The Starknet core contract only allows a call to updateState to update the commitment from A to B if a corresponding fact was written to a registry contract. The fact that the core contract is looking for is roughly: “the Starknet OS ran successfully, starting from commitment A and reaching commitment B after executing a sequence of valid transactions”.

The statement being proven is actually a bit more complicated. We don’t only care that the OS ran successfully, but that it ran successfully with its memory containing some specific values that we expect. More formally, part of the proven statement is that the OS memory m:\mathcal{A}\rightarrow \mathbb{F} extends some m^*:\mathcal{A^*}\rightarrow\mathbb{F}, where \mathcal{A}^*\subseteq\mathcal{A} is the set of address whose contents we want to attest to in the proof. m^* allows us to express claims about the behavior of the OS execution. For example, if we want to claim that the initial commitment is A and the final commitment is B, it’s enough to know to what addresses the OS is expected to write these values; let’s call them a and b, and add m^*(a)=A and m^*(b)=B to the proven statement. For more information on how the public memory mechanism works, see the Cairo paper.

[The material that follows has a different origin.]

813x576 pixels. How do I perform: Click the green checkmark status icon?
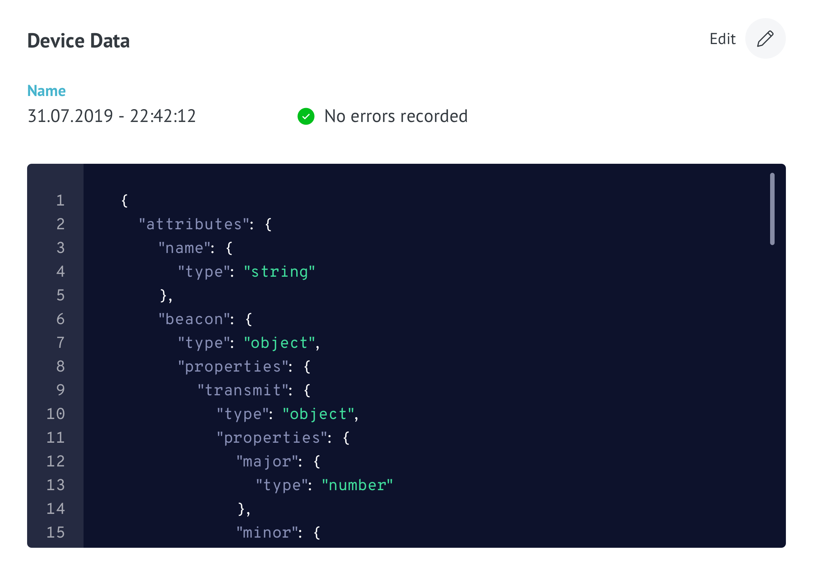(306, 116)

The (address, value) pairs in m^* are divided into pages, and each page is sent to the MemoryPageFactRegistry contract. The values in a page are then hashed, and all the page hashes are eventually hashed together to contribute to the final fact that represents the statement we’re proving.

The final step is connecting the values sent to the MemoryPageFactRegistry contract to a Starknet block state-diff, that is, to understand what m^* tells us about what happened in the block. To answer this, one needs to see exactly the values placed in the output segment by the Starknet OS and ensure that these values uniquely encode the state-diff constructed during the OS execution. This requires a deep review of the inner workings of the Starknet OS, but the interested reader can find the relevant code in output.cairo.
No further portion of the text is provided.